Con queste parole si può riassumere uno dei principi base di quello che dovrebbe essere il moderno mindset nel mondo delle vendite. Dallo studio approfondito di come si svolge il processo di acquisto di un cliente e da un’analisi precisa di tutte le sue fasi, possiamo infatti estrapolare informazioni preziose per agire in maniera personalizzata, dunque più efficace.

In un articolo di alcuni giorni fa (clicca qui per leggerlo), abbiamo visto la mappatura del percorso del cliente che ha permesso a Mark Roberge, oggi docente di Vendite e Marketing ad Harvard ed ex VP Sales di HubSpot, di progettare e implementare in azienda quella che lui chiama una metodologia di vendita inbound, basata su 4 fasi principali: identifica, connetti, esplora, consiglia. Oggi vogliamo soffermarci sui primi due step di questa metodologia: l’identificazione e la connessione.

IL PROCESSO DI IDENTIFICAZIONE…

Come abbiamo visto è la primissima fase di qualsiasi relazione commerciale, una fase in cui, se adottiamo le metodologie più tradizionali, non siamo in grado di capire con certezza quali clienti si siano attivati e si stiano muovendo già all’interno del percorso di acquisto. Abitualmente, in questa situazione, si tende ad identificare i prospect da contattare per primi in base alle nostre percezioni, potremmo dire “di pancia”, senza poter fare affidamento su criteri di selezione fondati sull’oggettività dei dati.

La differenza tra prospect attivi e prospect passivi

È proprio in questo momento che sorge il primo ostacolo.
Lo abbiamo ripetuto e ne siamo tutti al corrente: complici le tecnologie, i media e una maggiore pervasività dell’informazione, non di rado capita che i potenziali clienti entrino in quello che Roberge chiama lo “stato di “consapevolezza” ancora prima di entrare a contatto diretto con un venditore.
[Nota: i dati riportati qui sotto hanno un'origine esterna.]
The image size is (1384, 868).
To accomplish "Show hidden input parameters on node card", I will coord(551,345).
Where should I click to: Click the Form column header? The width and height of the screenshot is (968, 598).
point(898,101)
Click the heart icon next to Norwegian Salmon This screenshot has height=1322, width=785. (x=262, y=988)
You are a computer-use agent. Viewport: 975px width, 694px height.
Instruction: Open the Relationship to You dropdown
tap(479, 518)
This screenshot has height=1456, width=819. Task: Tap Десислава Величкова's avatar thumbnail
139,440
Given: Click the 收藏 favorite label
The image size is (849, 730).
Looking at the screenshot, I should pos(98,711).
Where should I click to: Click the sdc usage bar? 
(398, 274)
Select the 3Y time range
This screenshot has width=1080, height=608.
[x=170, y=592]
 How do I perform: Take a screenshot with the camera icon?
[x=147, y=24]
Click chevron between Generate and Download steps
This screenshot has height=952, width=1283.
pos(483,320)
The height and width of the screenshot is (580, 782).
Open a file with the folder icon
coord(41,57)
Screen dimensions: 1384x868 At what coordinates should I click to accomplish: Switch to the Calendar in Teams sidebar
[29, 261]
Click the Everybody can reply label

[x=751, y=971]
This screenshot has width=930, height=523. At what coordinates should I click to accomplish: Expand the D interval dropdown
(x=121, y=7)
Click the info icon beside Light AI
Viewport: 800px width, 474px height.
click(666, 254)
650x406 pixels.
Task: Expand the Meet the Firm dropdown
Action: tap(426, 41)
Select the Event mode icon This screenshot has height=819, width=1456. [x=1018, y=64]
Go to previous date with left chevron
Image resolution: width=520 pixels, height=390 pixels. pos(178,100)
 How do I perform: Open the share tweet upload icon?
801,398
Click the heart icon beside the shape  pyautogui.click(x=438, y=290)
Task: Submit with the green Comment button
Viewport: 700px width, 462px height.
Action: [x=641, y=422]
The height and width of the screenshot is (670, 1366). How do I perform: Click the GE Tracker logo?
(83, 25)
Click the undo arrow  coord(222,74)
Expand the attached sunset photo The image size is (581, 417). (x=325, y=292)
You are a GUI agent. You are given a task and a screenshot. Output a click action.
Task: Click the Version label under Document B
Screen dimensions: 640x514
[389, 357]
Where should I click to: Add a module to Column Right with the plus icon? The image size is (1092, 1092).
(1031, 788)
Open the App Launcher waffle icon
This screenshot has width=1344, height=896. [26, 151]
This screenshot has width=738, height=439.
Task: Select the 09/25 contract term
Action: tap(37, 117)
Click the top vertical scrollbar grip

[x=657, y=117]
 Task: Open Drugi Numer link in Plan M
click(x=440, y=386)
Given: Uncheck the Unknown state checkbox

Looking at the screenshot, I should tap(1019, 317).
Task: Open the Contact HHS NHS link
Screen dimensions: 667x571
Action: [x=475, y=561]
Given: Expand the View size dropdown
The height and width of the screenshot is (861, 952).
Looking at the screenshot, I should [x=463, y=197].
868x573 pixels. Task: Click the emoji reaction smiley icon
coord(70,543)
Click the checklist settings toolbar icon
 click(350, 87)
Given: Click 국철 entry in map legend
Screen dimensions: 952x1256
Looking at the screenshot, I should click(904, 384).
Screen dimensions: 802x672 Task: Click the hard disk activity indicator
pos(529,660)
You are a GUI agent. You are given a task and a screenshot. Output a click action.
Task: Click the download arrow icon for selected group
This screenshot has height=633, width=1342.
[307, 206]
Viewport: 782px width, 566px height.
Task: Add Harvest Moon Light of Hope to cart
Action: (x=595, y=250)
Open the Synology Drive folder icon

In altre parole, capita spesso che i potenziali clienti riconoscano da soli di avere un’esigenza o un bisogno e che si attivino autonomamente alla ricerca della soluzione che li soddisfi, senza passare per l’intermediazione di un venditore.

A differenza di quei prospect in cui è necessario risvegliare un bisogno latente o portare a galla il problema di cui noi possediamo la soluzione (prospect passivi), si tratta di potenziali clienti già consapevoli e attivi che se contattati per primi, possono portarci a una conclusione più rapida e soddisfacente.

La metodologia di vendita inbound consente appunto di differenziare prospect attivi e prospect passivi in modo da poter focalizzare in maniera bilanciata gli sforzi e il tempo del reparto commerciale in maniera ottimale e dirigerli in primis verso quei potenziali clienti che hanno “lasciato un segnale” della loro attivazione e sono dunque più “caldi”.

Quali sono i segnali? Potrebbero aver visitato il sito, completato un form, essersi iscritti alla newsletter, aver fatto click su un link inviato, scaricato del materiale. In questo caso la tecnologia non supporta più soltanto il cliente, ma viene in soccorso di chi vende.

Da lead a cliente ideale: azioni e priorità

La distinzione tra clienti attivi e clienti passivi è fondamentale, perché per individuare qual è il tuo target ideale, devi prima capire chi puoi aiutare con il tuo prodotto o servizio e chi no e dare così la giusta priorità.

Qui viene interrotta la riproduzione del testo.